Saturday, February 3, 2018

The mandatory winter gripe... 31st anniversary edition.

In my 20's, I was keen to leave the U.K. and fortunate to have the choice of 3 countries. Australia, the U.S; or Canada.
The first seemed an awful long way away and the very thought of living the rest of my life upside down still bothers me to this day. Dumb perhaps but I like the northern reality I live in.
The U.S. was very tempting and I did have a very good opportunity through connections I had there. Heck, I even had an invitation to meet then President Jimmy Carter, a farmer like me, whom history has deemed as being perhaps the last honest, decent President of any integrity. It was the foolish inbred British dislike for anything American that quashed that one. I regret that part of my psyche.

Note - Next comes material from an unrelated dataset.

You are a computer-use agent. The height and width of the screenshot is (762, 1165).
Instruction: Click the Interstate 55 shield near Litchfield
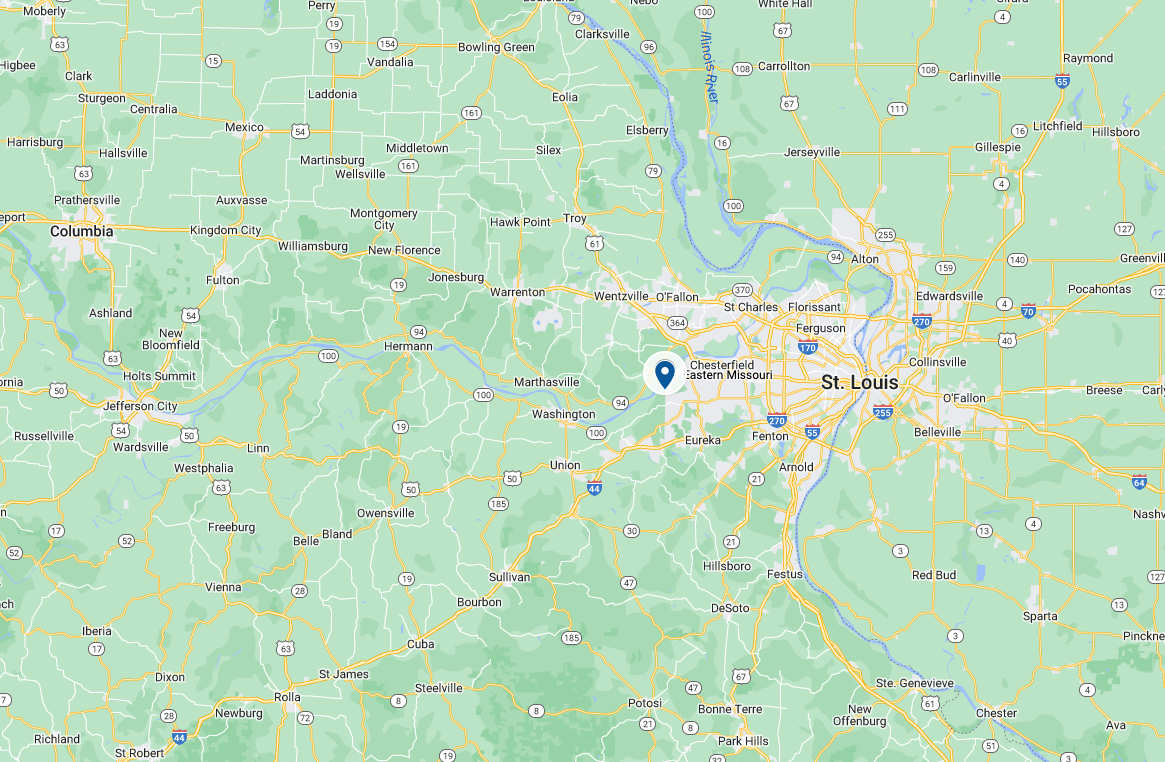[x=1062, y=81]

We arrived in Canada in February 1987.... in a blizzard.
The locals said we would get used to winter, give it a year, we'll enjoy it.
Then it was 3 years, then five years. In my mind, it hasn't stopped snowing in the last 30 years. Despite living in Alberta and savoring the most wonderfully warm summers imaginable, it's still snowing.
Every fall I look up at those beautiful birds migrating south, their calls haunt me daily until the last one disappears over the southern horizon and I sink into the sullen sadness of winter.
A few years ago we escaped this frozen wilderness to a magical kingdom called Arizona and I liked it there. I liked it a lot. The sight of Arizona sunrises and sunsets are like no other. If there is such a thing, I'm an Arizona junkie. Just can't get enough of that heat.
So you ask, what's stopping us doing the snowbird run?

Possessions.

Or more accurately, we are owned by our possessions. We have so many we cannot leave them because of theft, vandalism of the fear of loss in some form.
These fears are not without grounds, we have been broken into several times, even whist here at home. These parasites are fearless, brazen and without mercy. If you have it, they'll take it.
So we come to the deeper philosophical questions of which we are all aware deep down inside but we mostly avoid as being too uncomfortable to debate, much less take action upon.
But that's the subject of another entirely different gripe, to which I'll subject you at a later date.
Meanwhile, I conclude this 31st anniversary winter gripe with the comforting thought that at least there aren't too many mosquitoes out at 40 below.